▶ **Required action**
Go through the data and copy each line where the string "from" appears.

───── Information provided

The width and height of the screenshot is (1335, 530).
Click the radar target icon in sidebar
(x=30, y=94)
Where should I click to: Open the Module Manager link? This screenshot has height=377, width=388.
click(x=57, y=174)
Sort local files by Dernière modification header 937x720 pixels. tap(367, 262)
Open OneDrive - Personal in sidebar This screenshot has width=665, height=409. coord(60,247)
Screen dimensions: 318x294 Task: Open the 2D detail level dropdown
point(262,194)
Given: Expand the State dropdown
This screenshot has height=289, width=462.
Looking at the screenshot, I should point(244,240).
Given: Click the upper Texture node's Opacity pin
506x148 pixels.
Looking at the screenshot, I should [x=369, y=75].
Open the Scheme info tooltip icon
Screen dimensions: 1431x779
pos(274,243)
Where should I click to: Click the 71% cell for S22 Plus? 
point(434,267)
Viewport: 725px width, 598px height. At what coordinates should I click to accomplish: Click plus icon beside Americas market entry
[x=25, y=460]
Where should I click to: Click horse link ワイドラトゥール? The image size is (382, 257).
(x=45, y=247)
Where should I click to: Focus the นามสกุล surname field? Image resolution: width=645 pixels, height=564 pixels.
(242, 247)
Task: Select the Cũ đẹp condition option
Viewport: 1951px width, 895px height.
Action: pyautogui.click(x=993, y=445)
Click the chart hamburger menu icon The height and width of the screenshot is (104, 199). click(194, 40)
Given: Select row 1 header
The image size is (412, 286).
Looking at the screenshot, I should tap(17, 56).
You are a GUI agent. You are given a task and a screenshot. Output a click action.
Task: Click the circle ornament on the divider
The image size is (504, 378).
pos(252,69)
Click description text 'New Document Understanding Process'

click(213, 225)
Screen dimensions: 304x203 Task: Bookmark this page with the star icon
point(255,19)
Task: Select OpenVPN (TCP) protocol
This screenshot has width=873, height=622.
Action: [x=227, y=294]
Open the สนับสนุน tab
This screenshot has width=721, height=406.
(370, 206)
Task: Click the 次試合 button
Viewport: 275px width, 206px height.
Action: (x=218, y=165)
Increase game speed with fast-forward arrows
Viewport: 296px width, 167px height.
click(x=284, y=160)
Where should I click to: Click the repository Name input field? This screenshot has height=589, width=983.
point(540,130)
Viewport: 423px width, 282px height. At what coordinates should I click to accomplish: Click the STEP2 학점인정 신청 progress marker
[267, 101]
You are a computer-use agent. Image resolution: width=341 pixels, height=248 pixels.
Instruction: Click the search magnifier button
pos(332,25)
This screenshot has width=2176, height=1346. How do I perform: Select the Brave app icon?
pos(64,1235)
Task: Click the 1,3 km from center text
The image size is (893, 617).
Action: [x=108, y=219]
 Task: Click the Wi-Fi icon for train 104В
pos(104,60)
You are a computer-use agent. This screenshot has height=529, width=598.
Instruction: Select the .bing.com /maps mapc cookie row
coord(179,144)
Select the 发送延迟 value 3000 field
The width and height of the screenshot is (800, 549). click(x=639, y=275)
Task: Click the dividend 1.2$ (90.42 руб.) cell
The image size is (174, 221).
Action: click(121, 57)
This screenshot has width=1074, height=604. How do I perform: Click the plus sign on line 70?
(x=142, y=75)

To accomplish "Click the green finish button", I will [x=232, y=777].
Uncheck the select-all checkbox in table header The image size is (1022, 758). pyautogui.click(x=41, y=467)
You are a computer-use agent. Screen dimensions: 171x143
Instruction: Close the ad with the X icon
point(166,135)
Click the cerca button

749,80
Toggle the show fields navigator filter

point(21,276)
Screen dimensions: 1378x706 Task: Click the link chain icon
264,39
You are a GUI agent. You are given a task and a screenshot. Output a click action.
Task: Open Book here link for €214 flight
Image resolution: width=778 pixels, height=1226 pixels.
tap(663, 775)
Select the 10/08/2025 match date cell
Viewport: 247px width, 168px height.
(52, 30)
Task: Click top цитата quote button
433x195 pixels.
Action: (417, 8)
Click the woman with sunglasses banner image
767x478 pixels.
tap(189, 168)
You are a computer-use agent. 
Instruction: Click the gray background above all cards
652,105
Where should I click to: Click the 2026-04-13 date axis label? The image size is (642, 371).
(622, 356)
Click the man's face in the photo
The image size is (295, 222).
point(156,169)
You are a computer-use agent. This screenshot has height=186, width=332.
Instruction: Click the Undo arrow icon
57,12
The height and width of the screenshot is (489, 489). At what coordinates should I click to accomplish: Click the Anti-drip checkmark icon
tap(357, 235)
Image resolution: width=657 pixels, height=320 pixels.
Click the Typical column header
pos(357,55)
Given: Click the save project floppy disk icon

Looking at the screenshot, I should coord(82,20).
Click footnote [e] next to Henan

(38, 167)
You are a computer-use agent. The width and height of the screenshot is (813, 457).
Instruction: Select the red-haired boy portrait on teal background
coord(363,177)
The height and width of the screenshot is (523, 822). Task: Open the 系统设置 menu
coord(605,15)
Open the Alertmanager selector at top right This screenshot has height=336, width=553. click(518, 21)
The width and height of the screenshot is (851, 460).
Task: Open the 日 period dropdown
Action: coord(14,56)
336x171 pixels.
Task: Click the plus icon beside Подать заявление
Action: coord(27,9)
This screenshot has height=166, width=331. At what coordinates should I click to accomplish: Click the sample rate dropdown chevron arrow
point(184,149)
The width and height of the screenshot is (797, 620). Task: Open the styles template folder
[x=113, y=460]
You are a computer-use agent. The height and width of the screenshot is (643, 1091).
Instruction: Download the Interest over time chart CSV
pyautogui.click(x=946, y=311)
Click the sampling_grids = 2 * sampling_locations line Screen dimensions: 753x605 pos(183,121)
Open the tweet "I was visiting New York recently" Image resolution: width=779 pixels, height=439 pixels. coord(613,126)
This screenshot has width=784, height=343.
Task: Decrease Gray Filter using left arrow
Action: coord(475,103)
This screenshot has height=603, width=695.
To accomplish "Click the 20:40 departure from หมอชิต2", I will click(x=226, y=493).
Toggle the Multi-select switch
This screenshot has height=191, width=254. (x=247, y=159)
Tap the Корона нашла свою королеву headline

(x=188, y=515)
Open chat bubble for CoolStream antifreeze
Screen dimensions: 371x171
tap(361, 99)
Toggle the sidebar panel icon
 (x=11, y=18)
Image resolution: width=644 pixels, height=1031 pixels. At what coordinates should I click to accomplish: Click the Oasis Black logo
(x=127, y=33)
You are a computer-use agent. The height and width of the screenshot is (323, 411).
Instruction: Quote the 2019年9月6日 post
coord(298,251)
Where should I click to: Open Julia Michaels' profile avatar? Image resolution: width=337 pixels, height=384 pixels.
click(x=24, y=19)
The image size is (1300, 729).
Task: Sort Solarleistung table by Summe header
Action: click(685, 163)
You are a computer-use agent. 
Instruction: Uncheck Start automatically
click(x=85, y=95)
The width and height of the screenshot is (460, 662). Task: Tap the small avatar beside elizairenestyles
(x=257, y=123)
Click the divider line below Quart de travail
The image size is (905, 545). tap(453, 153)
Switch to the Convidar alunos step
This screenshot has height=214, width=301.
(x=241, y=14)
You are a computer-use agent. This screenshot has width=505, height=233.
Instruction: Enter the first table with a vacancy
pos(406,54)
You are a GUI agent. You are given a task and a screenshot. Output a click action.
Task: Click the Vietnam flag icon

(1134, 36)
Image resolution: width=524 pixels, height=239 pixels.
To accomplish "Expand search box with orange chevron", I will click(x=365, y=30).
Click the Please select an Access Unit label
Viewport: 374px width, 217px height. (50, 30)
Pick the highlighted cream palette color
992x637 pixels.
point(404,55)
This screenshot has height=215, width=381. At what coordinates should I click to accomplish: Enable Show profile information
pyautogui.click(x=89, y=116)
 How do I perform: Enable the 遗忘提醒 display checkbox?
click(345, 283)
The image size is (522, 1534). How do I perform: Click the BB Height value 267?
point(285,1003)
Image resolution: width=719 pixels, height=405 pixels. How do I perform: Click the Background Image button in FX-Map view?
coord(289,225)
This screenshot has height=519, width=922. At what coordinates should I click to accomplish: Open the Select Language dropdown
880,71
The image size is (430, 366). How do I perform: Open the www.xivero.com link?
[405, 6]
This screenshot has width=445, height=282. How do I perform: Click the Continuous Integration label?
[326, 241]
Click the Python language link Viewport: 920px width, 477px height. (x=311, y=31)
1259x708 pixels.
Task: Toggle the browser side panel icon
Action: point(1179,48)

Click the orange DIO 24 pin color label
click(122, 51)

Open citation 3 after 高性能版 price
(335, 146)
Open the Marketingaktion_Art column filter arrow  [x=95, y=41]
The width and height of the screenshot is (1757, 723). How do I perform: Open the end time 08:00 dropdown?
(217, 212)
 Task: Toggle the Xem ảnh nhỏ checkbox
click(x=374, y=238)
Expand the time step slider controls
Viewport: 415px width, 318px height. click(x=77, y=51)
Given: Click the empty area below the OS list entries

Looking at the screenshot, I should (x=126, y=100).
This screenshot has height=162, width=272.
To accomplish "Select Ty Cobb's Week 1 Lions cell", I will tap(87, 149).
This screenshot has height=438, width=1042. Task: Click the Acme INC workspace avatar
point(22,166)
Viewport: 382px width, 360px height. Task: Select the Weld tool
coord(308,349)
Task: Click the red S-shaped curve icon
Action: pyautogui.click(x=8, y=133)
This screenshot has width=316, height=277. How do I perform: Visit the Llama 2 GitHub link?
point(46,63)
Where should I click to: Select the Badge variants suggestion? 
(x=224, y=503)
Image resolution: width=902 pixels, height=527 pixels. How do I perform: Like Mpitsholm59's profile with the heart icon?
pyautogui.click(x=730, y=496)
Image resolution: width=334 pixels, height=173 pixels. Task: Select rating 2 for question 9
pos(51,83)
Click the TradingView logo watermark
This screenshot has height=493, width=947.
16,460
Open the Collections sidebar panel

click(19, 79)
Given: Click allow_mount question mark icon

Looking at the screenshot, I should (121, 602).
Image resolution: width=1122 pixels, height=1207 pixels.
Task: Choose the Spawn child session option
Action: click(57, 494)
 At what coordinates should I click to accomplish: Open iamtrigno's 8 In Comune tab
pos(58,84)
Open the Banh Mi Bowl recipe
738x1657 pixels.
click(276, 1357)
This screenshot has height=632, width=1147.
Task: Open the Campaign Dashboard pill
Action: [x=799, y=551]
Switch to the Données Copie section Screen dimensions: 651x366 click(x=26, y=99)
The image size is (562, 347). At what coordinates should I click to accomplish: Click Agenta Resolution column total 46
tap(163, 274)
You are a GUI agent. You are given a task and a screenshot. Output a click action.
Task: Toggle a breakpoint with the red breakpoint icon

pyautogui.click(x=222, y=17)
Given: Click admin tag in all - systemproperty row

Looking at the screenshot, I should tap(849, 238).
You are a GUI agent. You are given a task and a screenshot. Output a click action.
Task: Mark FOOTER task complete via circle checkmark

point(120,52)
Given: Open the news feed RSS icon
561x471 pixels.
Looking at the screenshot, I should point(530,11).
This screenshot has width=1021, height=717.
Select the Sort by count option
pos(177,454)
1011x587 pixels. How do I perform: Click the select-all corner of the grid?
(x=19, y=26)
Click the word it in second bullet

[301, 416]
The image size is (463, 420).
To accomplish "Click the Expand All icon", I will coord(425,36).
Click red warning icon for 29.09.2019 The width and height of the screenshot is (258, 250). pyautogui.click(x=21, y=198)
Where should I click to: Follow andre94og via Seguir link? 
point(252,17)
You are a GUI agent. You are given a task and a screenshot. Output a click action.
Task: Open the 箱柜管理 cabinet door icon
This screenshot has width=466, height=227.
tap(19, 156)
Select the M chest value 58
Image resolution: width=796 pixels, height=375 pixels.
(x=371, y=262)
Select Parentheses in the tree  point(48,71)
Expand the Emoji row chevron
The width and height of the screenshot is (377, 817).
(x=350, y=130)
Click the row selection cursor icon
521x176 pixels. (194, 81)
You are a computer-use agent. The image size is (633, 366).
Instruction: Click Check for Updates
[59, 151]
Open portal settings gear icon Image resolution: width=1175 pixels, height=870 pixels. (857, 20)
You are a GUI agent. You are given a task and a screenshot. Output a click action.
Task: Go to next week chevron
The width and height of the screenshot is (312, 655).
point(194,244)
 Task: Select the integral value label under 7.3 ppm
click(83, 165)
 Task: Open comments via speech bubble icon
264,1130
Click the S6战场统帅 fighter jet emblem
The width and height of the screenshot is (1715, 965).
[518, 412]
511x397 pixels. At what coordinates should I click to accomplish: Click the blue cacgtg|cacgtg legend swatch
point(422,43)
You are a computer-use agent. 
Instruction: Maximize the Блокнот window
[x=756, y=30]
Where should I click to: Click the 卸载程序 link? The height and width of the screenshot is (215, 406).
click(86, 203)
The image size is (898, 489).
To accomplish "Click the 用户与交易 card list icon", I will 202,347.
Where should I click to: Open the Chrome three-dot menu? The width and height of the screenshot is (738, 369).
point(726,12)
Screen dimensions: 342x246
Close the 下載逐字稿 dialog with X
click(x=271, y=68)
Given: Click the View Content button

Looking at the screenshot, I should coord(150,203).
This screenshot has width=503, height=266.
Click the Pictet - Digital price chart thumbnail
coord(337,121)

──────────

▶ **Reply to the exercise**
Task: Click the 1,3 km from center text
To accomplish "Click the 20:40 departure from หมอชิต2", I will click(x=226, y=493).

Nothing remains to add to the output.